So I'm trying to understand the group of points of $y^2=x^3+1$ over $\mathbb{F}_5$ and for some reason I seem to be getting nonsense answers and I'm not sure what I'm doing wrong.
So basically my formulas for this particular elliptic curve are:
$\lambda=\frac{y_1-y_2}{x_1-x_2}$, or $\frac{3x^2}{2y}$ if we're doubling the point.
$x_3=\lambda^2 -x_1-x_2$
$y_3=\lambda x_3+y_1-\lambda x_1$
My points are: $O,(0,1),(0,4),(4,0),(2,3),(2,2)$. Now maybe someone could just clue me in right away as to whether any of these points can be the identity element in disguise, because $(0,1)$ and $(0,4)$ definitely seem to be. But upon adding some of the other points to each other I'm getting that the other three points all have order two, so I was thinking the Klein-4 Group, but then for instance $(4,0)+(2,2)=(2,2)$ which means that $(4,0)$ must be the identity, and I'm just thoroughly confused.

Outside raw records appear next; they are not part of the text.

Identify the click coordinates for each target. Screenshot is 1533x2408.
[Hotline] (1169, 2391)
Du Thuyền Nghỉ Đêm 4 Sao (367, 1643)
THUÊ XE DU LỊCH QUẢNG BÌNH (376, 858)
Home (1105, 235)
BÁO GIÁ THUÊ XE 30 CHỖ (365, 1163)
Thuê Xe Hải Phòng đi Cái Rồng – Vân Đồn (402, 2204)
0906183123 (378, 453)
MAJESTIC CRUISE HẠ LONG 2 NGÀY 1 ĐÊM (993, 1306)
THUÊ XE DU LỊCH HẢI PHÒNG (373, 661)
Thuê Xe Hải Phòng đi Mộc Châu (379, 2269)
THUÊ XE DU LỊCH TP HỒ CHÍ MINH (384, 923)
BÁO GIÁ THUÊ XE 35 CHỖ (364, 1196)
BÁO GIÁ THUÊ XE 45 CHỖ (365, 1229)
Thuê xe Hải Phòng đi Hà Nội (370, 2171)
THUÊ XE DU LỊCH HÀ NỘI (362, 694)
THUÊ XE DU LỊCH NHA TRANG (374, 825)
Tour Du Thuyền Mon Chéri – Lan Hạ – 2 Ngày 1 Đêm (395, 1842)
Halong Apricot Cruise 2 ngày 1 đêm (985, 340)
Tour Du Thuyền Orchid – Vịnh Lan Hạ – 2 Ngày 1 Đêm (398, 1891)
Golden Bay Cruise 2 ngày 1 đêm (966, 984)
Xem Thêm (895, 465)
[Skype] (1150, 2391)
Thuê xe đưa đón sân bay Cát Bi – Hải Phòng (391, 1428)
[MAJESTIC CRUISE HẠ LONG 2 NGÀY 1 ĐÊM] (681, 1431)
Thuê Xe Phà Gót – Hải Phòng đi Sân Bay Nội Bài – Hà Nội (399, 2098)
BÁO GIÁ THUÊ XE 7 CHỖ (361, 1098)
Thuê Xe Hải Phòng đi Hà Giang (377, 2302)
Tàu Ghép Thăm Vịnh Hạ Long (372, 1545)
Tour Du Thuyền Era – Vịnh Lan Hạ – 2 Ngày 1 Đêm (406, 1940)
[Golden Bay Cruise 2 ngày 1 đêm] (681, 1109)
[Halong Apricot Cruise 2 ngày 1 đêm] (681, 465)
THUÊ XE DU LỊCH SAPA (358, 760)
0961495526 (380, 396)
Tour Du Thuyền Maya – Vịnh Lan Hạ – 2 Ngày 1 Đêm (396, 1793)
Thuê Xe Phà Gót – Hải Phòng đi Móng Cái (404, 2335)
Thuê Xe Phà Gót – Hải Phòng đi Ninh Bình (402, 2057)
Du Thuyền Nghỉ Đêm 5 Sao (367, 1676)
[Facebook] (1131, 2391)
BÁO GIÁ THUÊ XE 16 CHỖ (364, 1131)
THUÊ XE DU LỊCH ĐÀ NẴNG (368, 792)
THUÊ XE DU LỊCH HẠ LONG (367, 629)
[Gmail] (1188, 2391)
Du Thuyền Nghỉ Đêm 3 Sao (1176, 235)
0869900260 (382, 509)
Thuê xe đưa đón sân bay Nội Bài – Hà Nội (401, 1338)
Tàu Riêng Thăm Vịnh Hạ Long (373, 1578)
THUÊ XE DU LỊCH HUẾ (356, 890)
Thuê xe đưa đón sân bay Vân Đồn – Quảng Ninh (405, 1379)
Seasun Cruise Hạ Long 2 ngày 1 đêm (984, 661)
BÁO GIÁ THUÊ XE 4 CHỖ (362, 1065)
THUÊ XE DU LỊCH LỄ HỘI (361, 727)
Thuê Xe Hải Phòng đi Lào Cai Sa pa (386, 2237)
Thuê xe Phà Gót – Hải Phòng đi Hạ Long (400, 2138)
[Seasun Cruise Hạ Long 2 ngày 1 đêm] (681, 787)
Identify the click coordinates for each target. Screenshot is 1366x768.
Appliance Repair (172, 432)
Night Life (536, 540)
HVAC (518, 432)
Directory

It would seem to me that the only points which could be the identity would be the $(0,1)$ and $(0,4)$ since those have zero in the x-coordinate, but the only way all my computation makes sense is if they're all the identity. However I'm not sure how much of this reasoning carries over to finite fields.
The point $(x_3, y_3)$ is the third points of intersection of your curve with the line through $(x_1, y_1)$ and $(x_2, y_2)$; it is not their sum, but rather minus their sum (three co-linear points $P,Q,R$ satisfy $P+Q+R=O$). With the formulae you have written down, the sum of $(x_1, y_1)$ and $(x_2, y_2)$ is in fact $(x_3, -y_3)$.
As Hurkyl remarks, the identity is the point at infinity on your curve. None of your points could be "the identity in disguise".